That’s it! Next, train the network.

Training

For training I used the following settings:

Loss: Cross Entropy Loss
Learning rate: .0001
Optimizer: Adam
Epochs: 200
Result: Best validation accuracy 95%

To see the training loop, take a look at the notebook [here].

CAM

Now that we have a trained network, lets run inference on an image. But, before we run the image through the model we must first create a small function to save the feature map from the last convolution. Thanks to the nice people at Fastai we have a nice function to do just that:

class SaveFeatures():
features=None
def __init__(self,m): self.hook =
m.register_forward_hook(self.hook_fn)
def hook_fn(self, module, input, output): self.features = output
def remove(self): self.hook.remove()

To use this class, simply pass in the last layer prior to running inference.

#model.features[-3] corresponds to the last convolution
sf = SaveFeatures(model.features[-3])

Since we have SaveFeatures in place, lets get a new sample and run it through our model.

#get image and label
im, lab = next(iter(valid_loader))
im = Variable(im.cuda())
lab = Variable(lab.cuda())
outputs = model(im)
#classes [ant, bee]
res = torch.argmax(outputs.data).cpu().detach().numpy()
if res==1:
print('result: bee',res)
else:
print('result: ant',res)

Lets take a look at the current sample image.

Current input.

Now, let’s grab the filter’s data:

sf.remove()
arr = sf.features.cpu().detach().numpy()
features_data = arr[0]

Since our two classes are [ants, bees], the corresponding labels will be [1,0] for ants and [0,1] for bees. Therefor, the last step to get the heat map will be to get the dot product of the feature map and the label.

ans_ant = np.dot(np.rollaxis(features_data,0,3), [1,0])
ans_bee = np.dot(np.rollaxis(features_data,0,3), [0,1])

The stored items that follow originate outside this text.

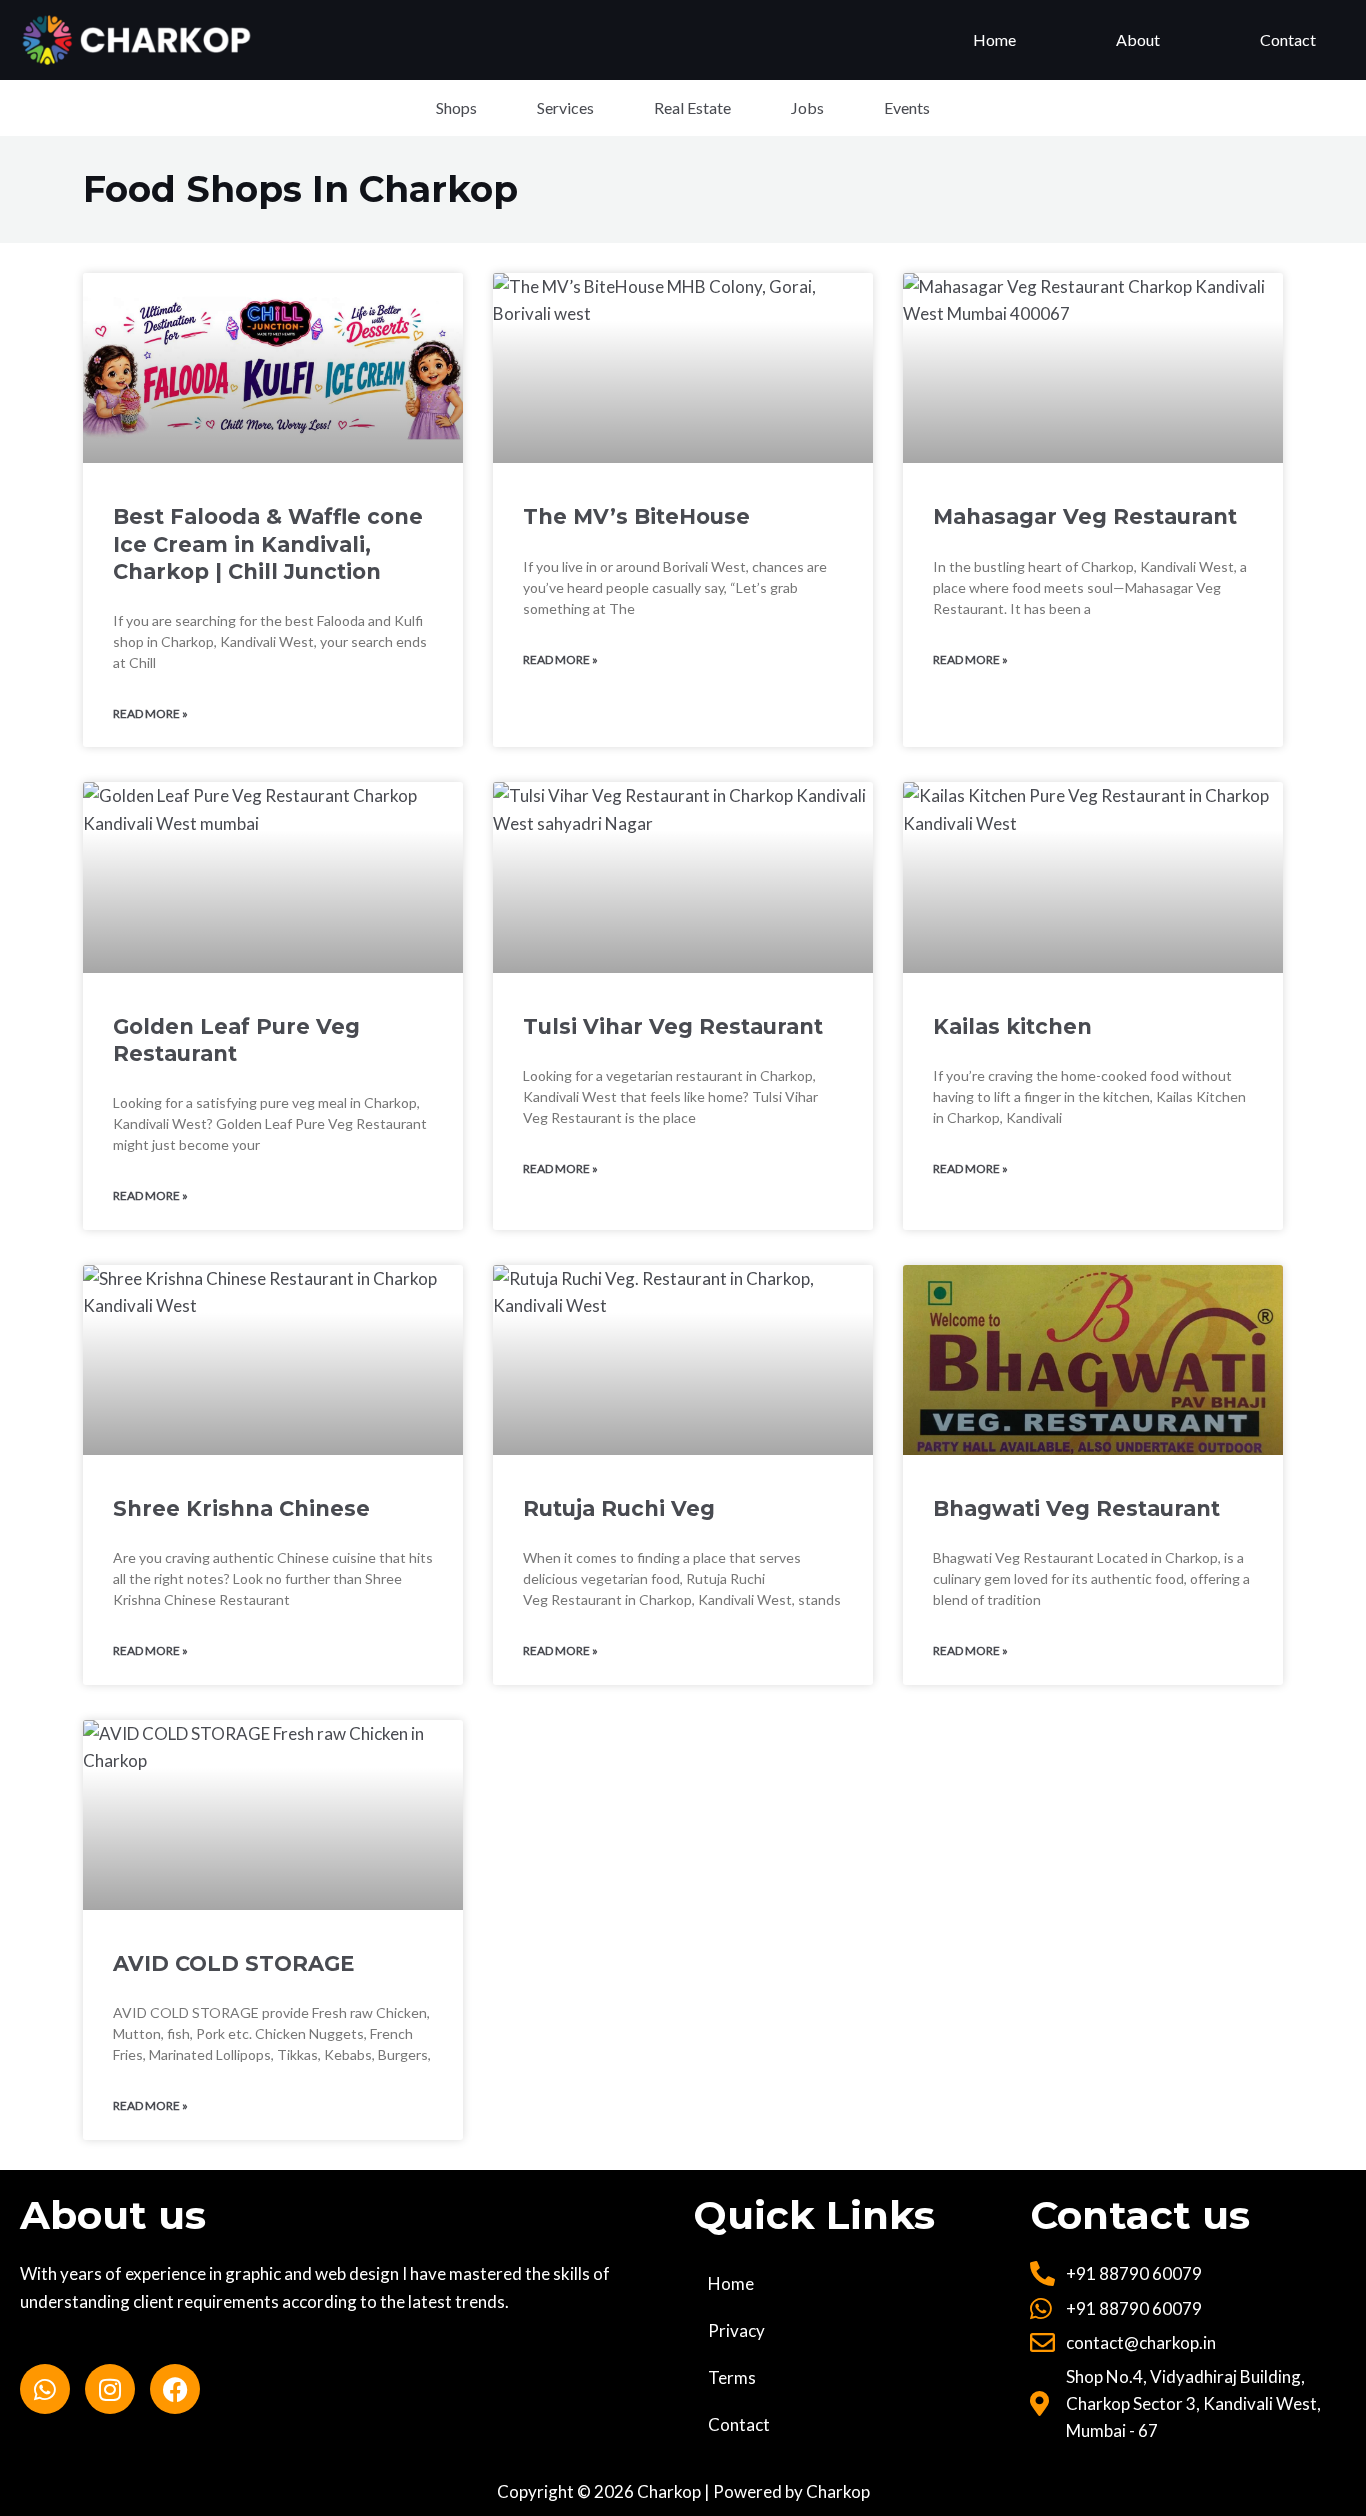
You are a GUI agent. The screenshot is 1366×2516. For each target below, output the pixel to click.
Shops (456, 107)
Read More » (150, 713)
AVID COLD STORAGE (233, 1963)
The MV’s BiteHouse (636, 516)
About (1138, 39)
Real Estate (692, 107)
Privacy (736, 2330)
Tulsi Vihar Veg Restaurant (673, 1026)
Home (994, 39)
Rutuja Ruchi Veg (619, 1508)
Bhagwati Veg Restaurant (1076, 1508)
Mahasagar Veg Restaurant (1085, 516)
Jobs (807, 107)
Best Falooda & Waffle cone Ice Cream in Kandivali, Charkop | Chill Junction (268, 544)
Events (907, 107)
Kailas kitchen (1012, 1026)
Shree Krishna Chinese (241, 1508)
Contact (1288, 39)
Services (565, 107)
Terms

The resulting arrays show activations for the ant and bee classes. The first filter, which was not the correct class, shows very weak activations.

Ant activation.

The second filter shows obviously strong activations.

Bee activation.

Finally, you can resize the heat map to the size of the original image and display them together.

Final result.

Conclusion

That’s it. We have modified a pre-trained VGG19 network to solve a binary classification problem and extracted class activation maps. In doing so, we are now privy to what the network is looking at.

--

--